[Extract provided]

US12480184B2

US12480184B2 - Aluminum alloy, method for producing an engine component, engine component, and use of an aluminum alloy to produce an engine component

Info

Publication number: US12480184B2
Application number: US15/734,066
Authority: US
Inventors: Robert Willard; Isabella Sobota; Rolf Jager; Philipp Koch; Thomas Kirste; Sophia Young; Roman Morgenstern; Martin Popp
Original assignee: Federal Mogul Nuernberg GmbH
Current assignee: Federal Mogul Nuernberg GmbH
Priority date: 2018-06-20
Filing date: 2019-06-19
Publication date: 2025-11-25
Also published as: HUE060500T2; JP2021528563A; KR20240159969A; ES2929205T3; EP3810818A1; WO2019243411A1; PL3810818T3; CN112313356A; JP7350021B2; DE102018210007A1; EP3810818B1; US20210222271A1; CN112313356B; KR20210021295A

Abstract

An aluminum alloy, and in particular a cast aluminum alloy, for producing an engine component, in particular a piston for an internal combustion engine, consists of the following alloying elements: Silicon: 10% by weight to <13% by weight, nickel: to <0.6% by weight, copper: 1.5% by weight to <3.6% by weight, magnesium: 0.5% by weight to 1.5% by weight, iron: 0.1% by weight to 0.7% by weight, manganese: 0.1 to 0.4% by weight, zirconium: >0.1 to <0.3% by weight, vanadium: >0.08 to <0.2% by weight, titanium: 0.05 to <0.2% by weight, phosphorus: 0.0025 to 0.008% by weight, and as balance aluminum and unavoidable impurities.

Description

BACKGROUND 1. Technical Field

The present invention relates to an aluminum alloy, in particular a cast aluminum alloy, a method for producing an engine component, in particular a piston for an internal combustion engine, in which an aluminum alloy is cast using the gravity die casting method, an engine component consisting at least partially of an aluminum alloy, and the use of an aluminum alloy to produce such an engine component.

[Required work]
1/ Please explain in one to three sentences what the abstract of the patent listing says the aluminum alloy is intended to produce.
2/ Reproduce the part of the patent listing starting at "Description" and ending at "an engine component.".

[Data shown]
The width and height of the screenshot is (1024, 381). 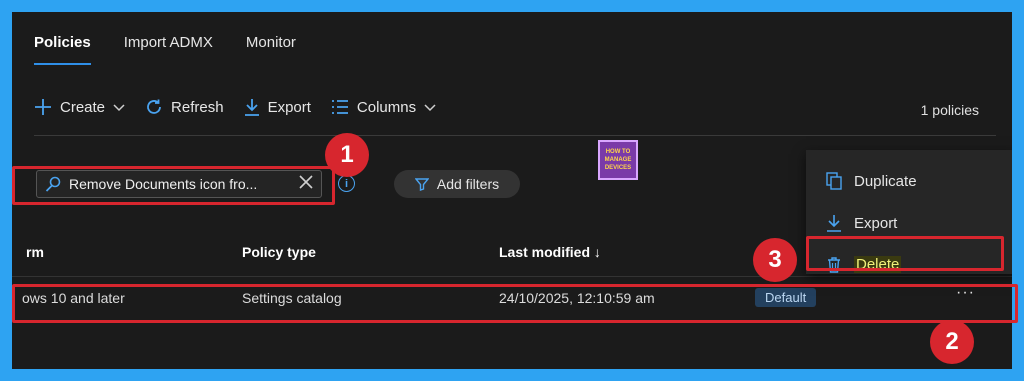 I want to click on column-header-last-modified: Last modified ↓, so click(x=550, y=252).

[Task responses]
1/ The alloy, in particular a cast aluminum alloy, is intended for producing an engine component. The abstract names a piston for an internal combustion engine as the main example.

2/
Description

BACKGROUND 1. Technical Field

The present invention relates to an aluminum alloy, in particular a cast aluminum alloy, a method for producing an engine component, in particular a piston for an internal combustion engine, in which an aluminum alloy is cast using the gravity die casting method, an engine component consisting at least partially of an aluminum alloy, and the use of an aluminum alloy to produce such an engine component.